Digital audio watermarking schemes are usually used for protecting audio copyright (Xiang et al., 2006; Wang et al., 2011; Yamamoto & Iwakini, 2009; Salma et al., 2010; Wang, Healy & Timoney, 2011) and have been achieved an outstanding progress in recent years. In (Wang, Shi, Wang & Yang, 2016) authors proposed a robust audio watermarking method based on invariant exponent moments and synchronization code technique. Watermark generated by binary image is embedded into host audio. Experiment results demonstrated that the scheme is resistance against most attacks, and the binary image extracted from watermarked signal after being attacked is similar to the original one. If the scheme is used for authentication, most attacks will not be detected. In Bai et al. (2011), authors given the audio watermarking scheme based on SVD–DCT with the synchronization code technique. Binary image as watermark is embedded into the high-frequency band of the SVD–DCT block blindly. The scheme is robust against various common signal processing attacks. So, if the schemes (Wang, Shi, Wang & Yang, 2016; Bai et al., 2011) is used for authentication, most attacks will not be detected.
As a carrier to transmit information, the meaning of digital speech signal to express should be intact and authentic.
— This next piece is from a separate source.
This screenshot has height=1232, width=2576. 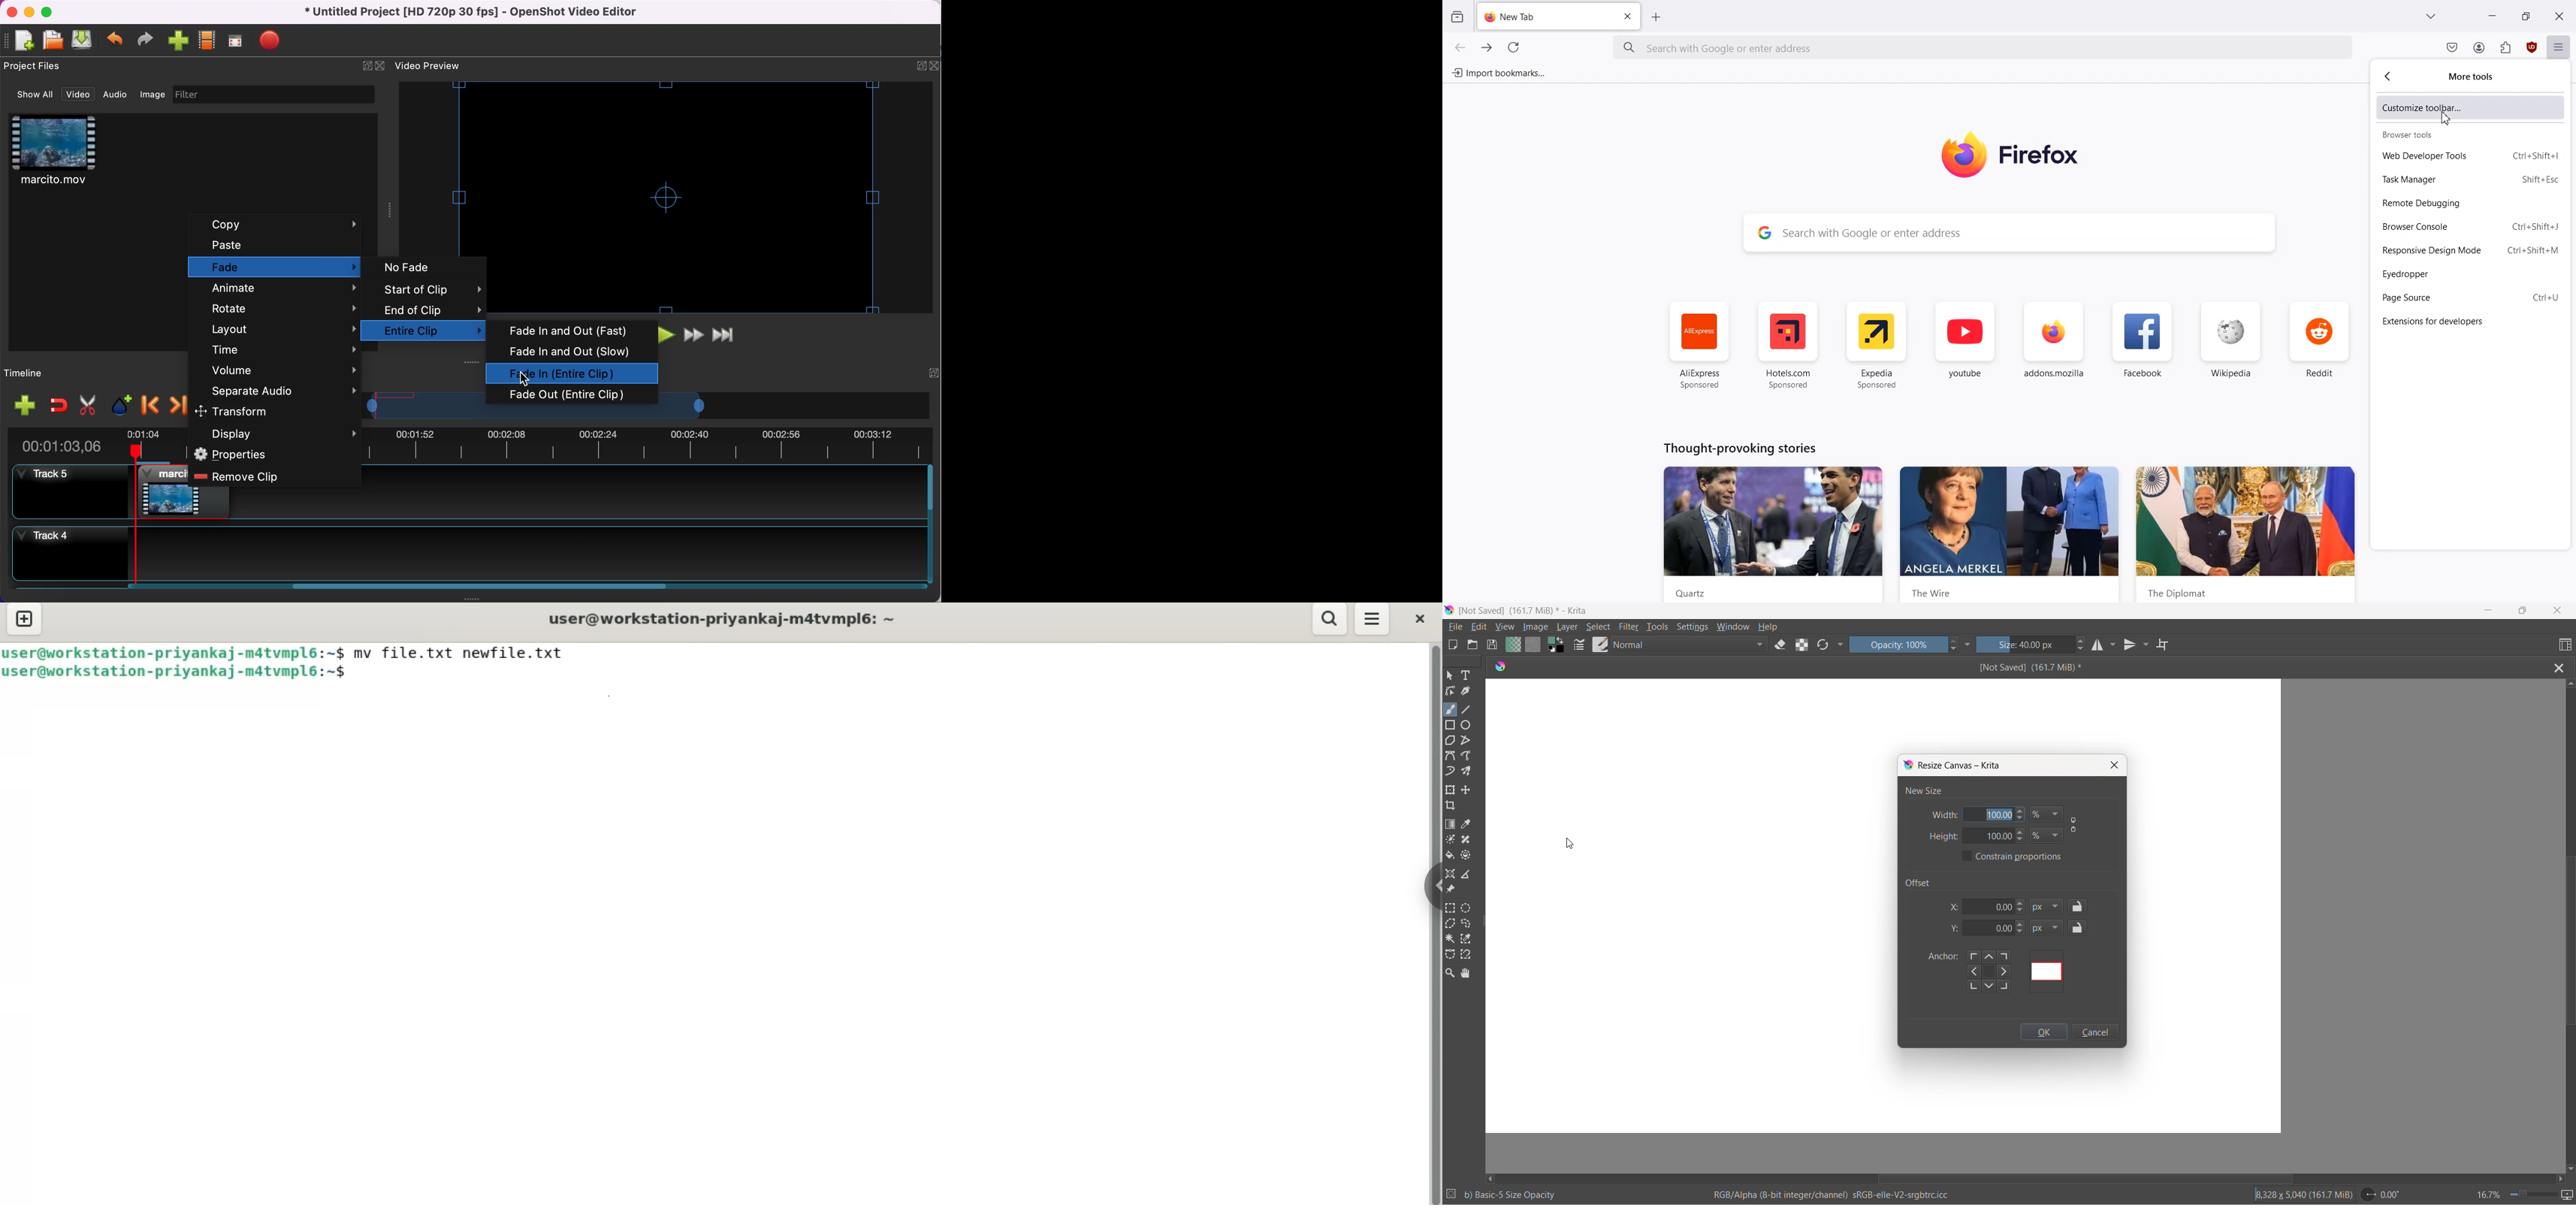 What do you see at coordinates (1804, 644) in the screenshot?
I see `preserve alpha` at bounding box center [1804, 644].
For audiences and users, if they consider the attacked signal as the original one and act according to the instructions of the attacked signal, it may cause serious consequences. So, for digital speech signals, the method used for speech forensics is indispensable, which can be achieved by using digital watermark (Liu et al., 2016). Outstanding progress has been achieved in recently, while they are unsuitable for speech authentication (Liu, Huang, Sun, & Qi, 2016).
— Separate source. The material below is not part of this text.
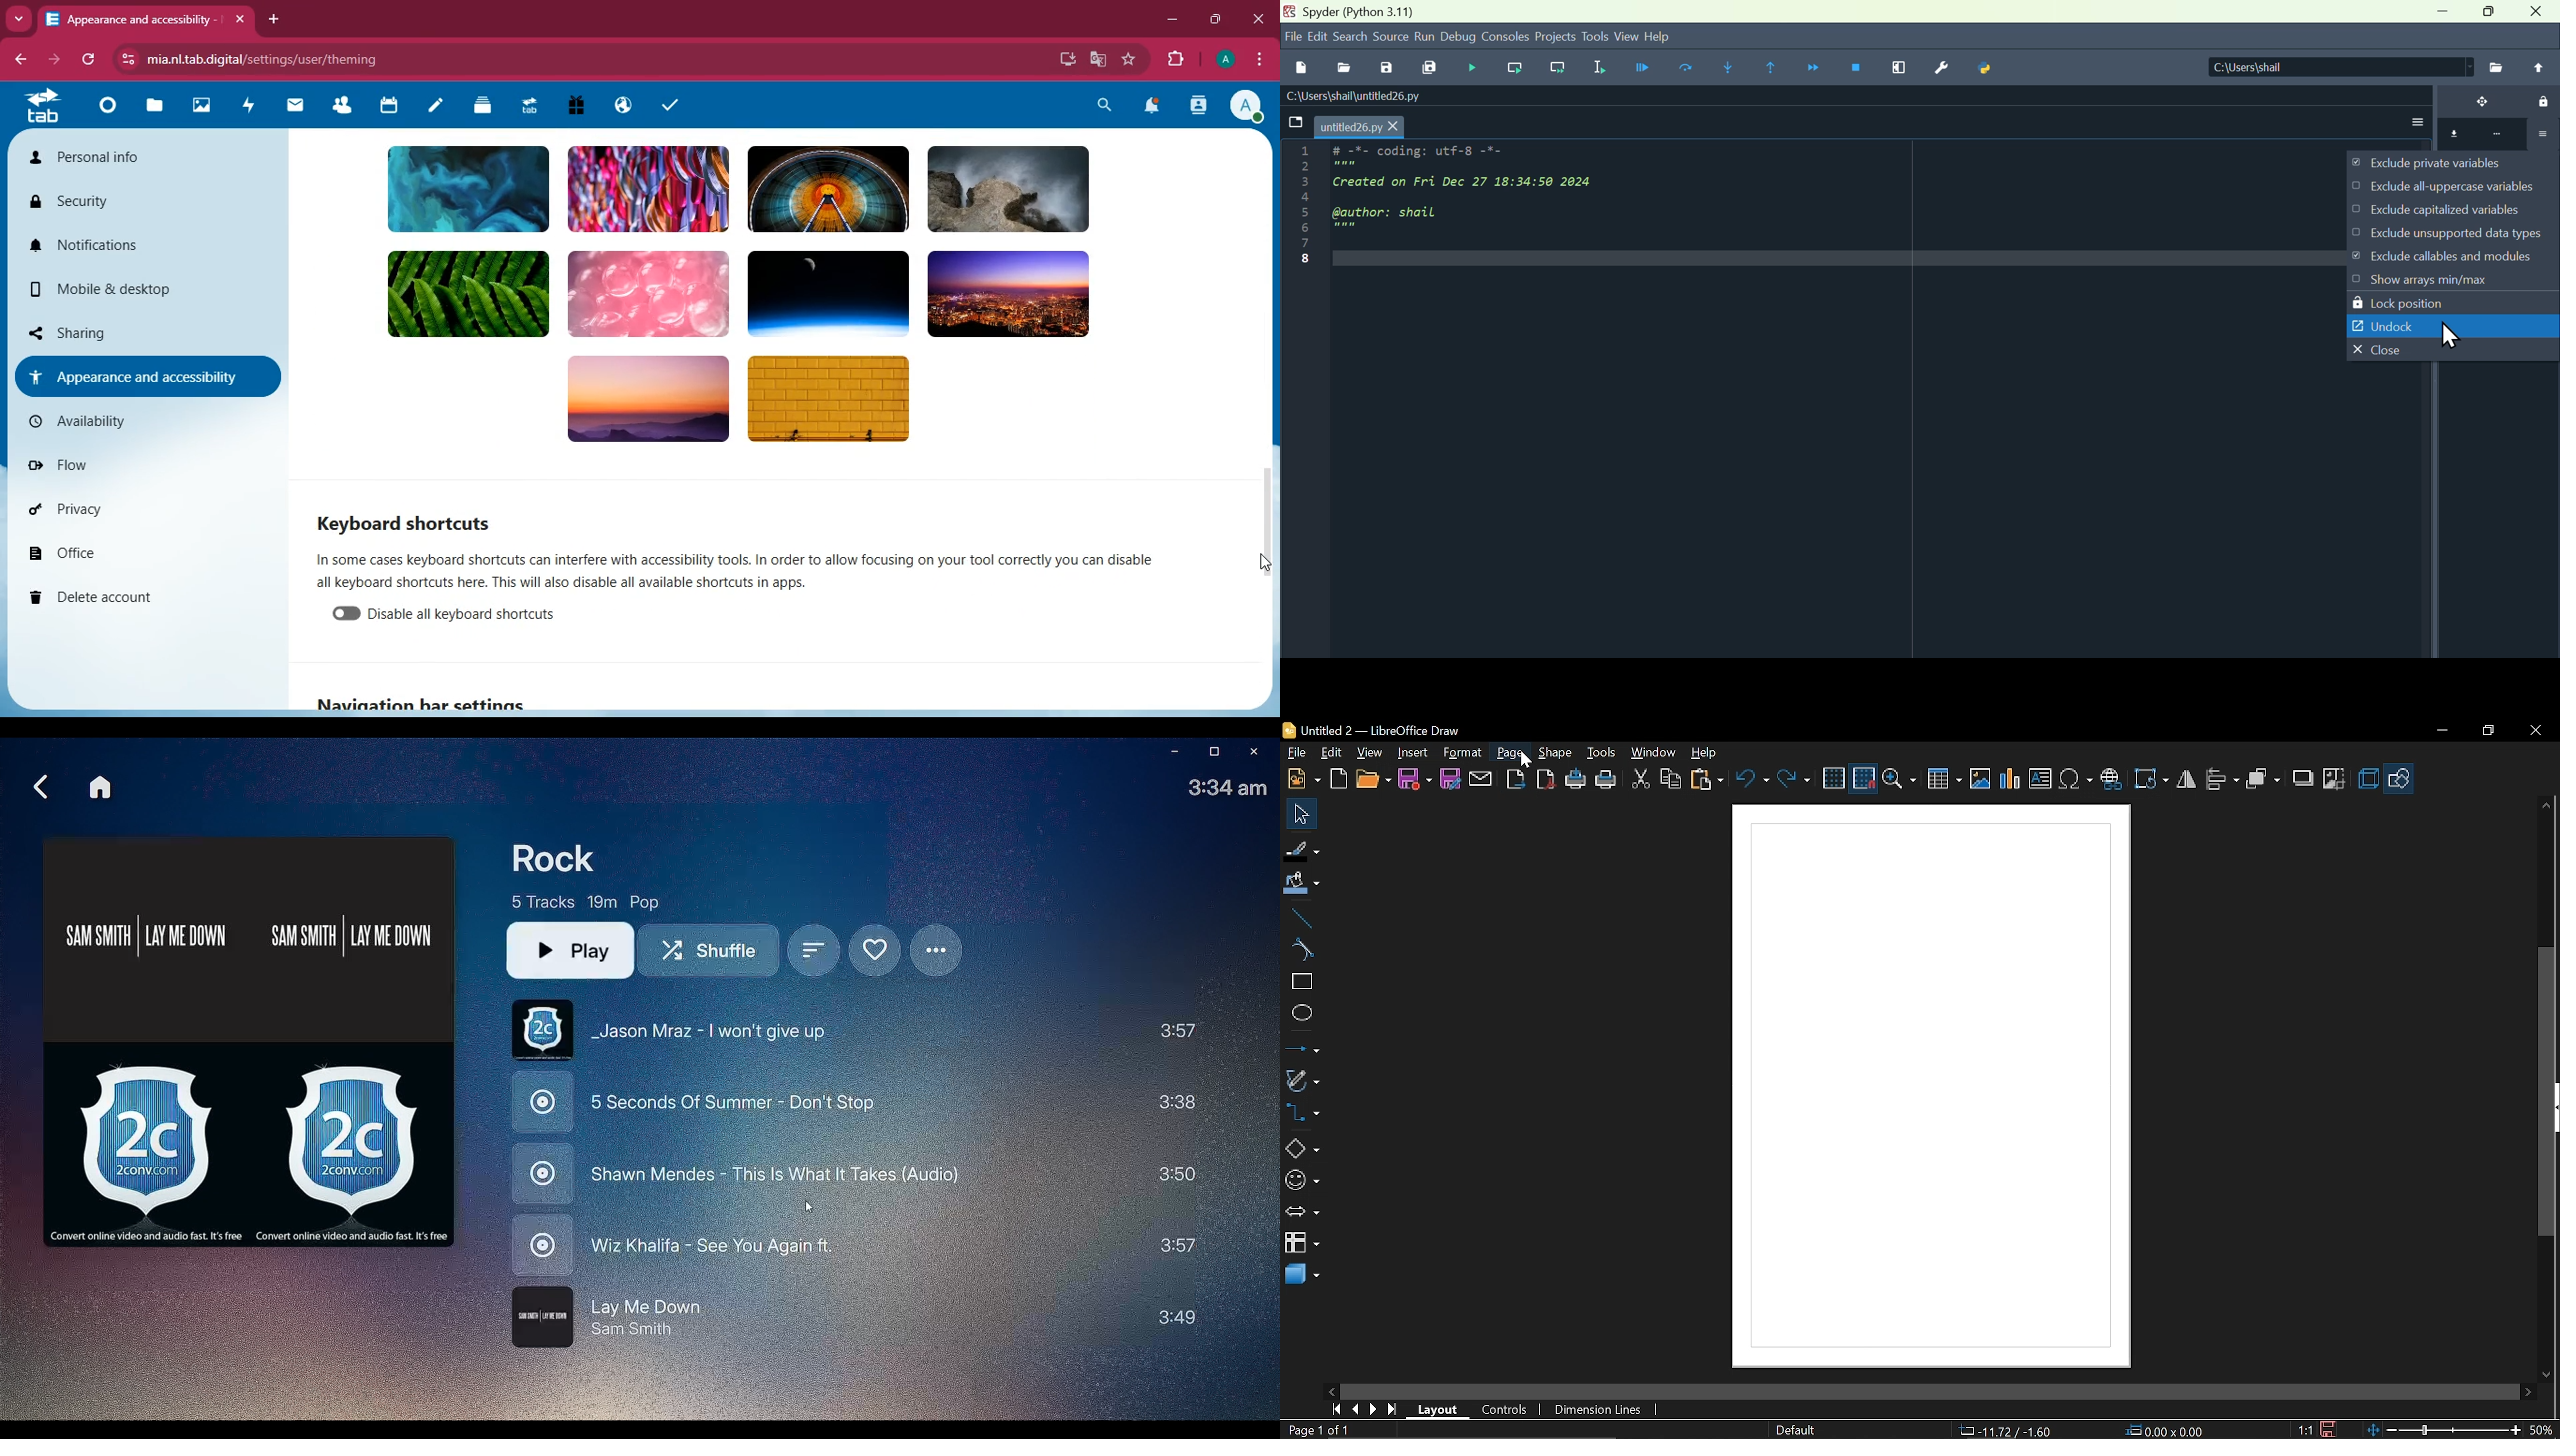 The image size is (2576, 1456). Describe the element at coordinates (18, 18) in the screenshot. I see `more` at that location.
By using detection of multiple compression and encoder’s identification, Korycki (2014) proposed an authentication scheme for compressed audio recordings. The compressed recordings are authenticated by evaluation of statistical features extracted from MDCT coefficients and other parameters obtained from compressed audio files, used for training selected machine learning algorithms. Although the scheme enhanced the robustness and the effectiveness, it needs a large number of training data.